* **Text passage**
⟨

# A bit OT..Computer Magazine Recommendations?



## piste (Oct 7, 2009)

I'm a lifelong IT professional..though by no means an expert technician...but I end up spending a lot of time as the household sys admin! I have a wireless G network with Comcast 16Mbit service...on the network is my wife's laptop, my work laptop, the kids desktop, a wireless printer, a Wii console....and of course digital cameras, just added an HD camcorder...have a networked 2TB drive for storage and using Acronis for data and image backup.

As my kids are now 8 and 5 I'm finding greater need to keep up on all things home computer related....particularly software for the kids..but also interested in hardware, networking, backup tools, drives, home entertainment, etc. I'm looking for a magazine subscription that will hopefully let me stay current on these things. I thought of PC Magazine but discovered they no longer have a print version and I definitely want something that is in print. What does everyone like that would most closely fit the above expressed need???


----------



## poppameth (Oct 2, 2008)

Print magazines for tech are not really the way to go. With anything technology related you are better off checking multiple sources online. A lot of the magazines get bad reviews on the web due to biased and incorrect info. I personally spend a lot of time browsing Wilders Security forums. All kinds of good info there.


----------



## piste (Oct 7, 2009)

⟩

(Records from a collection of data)
⟨

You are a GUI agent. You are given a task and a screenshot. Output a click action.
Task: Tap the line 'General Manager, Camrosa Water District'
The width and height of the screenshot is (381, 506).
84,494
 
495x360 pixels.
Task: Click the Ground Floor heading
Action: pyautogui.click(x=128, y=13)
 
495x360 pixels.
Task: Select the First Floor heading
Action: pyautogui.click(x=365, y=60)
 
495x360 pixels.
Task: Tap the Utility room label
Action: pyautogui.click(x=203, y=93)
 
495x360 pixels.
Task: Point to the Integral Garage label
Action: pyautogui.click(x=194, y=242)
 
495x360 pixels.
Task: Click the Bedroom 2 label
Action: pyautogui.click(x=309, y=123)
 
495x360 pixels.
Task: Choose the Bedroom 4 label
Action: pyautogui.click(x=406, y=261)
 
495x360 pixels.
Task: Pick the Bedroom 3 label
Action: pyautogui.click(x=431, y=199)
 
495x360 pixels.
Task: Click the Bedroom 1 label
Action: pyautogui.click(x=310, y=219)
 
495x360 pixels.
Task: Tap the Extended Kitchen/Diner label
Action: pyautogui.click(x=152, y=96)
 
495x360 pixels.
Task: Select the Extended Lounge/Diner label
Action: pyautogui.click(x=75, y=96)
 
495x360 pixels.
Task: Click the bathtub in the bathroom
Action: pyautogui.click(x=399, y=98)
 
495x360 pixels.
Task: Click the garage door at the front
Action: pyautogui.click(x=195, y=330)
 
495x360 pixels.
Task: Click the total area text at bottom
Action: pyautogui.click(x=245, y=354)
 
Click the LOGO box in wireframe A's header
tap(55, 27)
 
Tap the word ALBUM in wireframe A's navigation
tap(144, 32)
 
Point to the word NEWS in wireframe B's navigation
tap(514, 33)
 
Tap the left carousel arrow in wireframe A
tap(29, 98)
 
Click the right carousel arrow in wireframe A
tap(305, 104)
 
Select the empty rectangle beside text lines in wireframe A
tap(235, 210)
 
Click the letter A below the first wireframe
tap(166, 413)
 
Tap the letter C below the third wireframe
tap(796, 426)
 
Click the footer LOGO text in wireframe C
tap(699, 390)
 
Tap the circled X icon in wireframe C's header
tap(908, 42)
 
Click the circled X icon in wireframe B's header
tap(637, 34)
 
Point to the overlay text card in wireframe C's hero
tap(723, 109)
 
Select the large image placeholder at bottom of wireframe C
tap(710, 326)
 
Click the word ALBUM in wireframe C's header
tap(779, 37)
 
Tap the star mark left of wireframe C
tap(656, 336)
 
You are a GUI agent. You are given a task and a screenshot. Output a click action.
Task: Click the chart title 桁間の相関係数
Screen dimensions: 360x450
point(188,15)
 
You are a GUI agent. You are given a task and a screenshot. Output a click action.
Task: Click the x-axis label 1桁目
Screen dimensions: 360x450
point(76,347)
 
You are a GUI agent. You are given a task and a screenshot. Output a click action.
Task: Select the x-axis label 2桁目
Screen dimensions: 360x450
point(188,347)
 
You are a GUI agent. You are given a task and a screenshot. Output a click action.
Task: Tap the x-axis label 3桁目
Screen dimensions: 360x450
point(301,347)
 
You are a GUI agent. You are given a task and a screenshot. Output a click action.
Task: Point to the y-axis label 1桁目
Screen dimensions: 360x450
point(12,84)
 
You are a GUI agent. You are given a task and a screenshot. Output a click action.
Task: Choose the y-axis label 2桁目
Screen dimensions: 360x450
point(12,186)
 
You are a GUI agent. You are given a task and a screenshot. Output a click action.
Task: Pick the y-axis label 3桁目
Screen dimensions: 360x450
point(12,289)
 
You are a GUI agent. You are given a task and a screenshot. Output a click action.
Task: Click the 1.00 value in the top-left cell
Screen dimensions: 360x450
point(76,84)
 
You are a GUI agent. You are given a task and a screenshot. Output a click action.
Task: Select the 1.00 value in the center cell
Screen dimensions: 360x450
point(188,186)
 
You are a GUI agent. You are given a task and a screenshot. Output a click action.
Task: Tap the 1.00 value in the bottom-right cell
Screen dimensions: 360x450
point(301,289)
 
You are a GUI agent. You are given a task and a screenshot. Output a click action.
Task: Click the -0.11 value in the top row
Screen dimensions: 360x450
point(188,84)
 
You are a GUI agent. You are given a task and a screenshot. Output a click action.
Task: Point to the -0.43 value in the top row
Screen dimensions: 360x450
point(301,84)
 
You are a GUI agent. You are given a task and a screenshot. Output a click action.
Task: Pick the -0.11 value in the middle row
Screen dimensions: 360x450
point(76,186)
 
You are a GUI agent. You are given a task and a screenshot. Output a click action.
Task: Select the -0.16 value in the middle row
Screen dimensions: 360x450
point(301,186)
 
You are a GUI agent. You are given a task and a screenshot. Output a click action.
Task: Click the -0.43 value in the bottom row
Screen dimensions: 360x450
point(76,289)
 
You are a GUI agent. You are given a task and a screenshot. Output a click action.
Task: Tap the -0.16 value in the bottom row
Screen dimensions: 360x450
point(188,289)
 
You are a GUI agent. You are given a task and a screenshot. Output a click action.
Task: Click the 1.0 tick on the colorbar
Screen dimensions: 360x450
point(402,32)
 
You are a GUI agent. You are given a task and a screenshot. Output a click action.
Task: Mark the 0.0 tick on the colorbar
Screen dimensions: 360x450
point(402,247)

⟩

* **Task instructions**
A. Output the part of the magazine thread from "Print magazines for" up to and including "good info there.".
B. Go on with the forum thread about computer magazine recommendations from the point where it stops.
These records were taken from a separate source.

* **Set of answers**
A.
Print magazines for tech are not really the way to go. With anything technology related you are better off checking multiple sources online. A lot of the magazines get bad reviews on the web due to biased and incorrect info. I personally spend a lot of time browsing Wilders Security forums. All kinds of good info there.

B.
poppameth said:


> Print magazines for tech are not really the way to go. With anything technology related you are better off checking multiple sources online. A lot of the magazines get bad reviews on the web due to biased and incorrect info. I personally spend a lot of time browsing Wilders Security forums. All kinds of good info there.


Interesting point. I'm thinking I'm not just after pure "tech"..... though that is one big piece...it's kind of a consumer/tech blend of content that I'm after....including product/software reviews...etc.


----------



## RedHelix (Sep 15, 2010)

I subscribe to Maximum PC and Wired. The former is excellent for keeping up with hardware tech, and the latter is just a good magazine.

Obviously magazines aren't the way to go for authoritative, up-to-the-minute information, but that's not their intent.


----------



## piste (Oct 7, 2009)

RedHelix said:


> I subscribe to Maximum PC and Wired. The former is excellent for keeping up with hardware tech, and the latter is just a good magazine.
> 
> Obviously magazines aren't the way to go for authoritative, up-to-the-minute information, but that's not their intent.


Thank you. I will check those out!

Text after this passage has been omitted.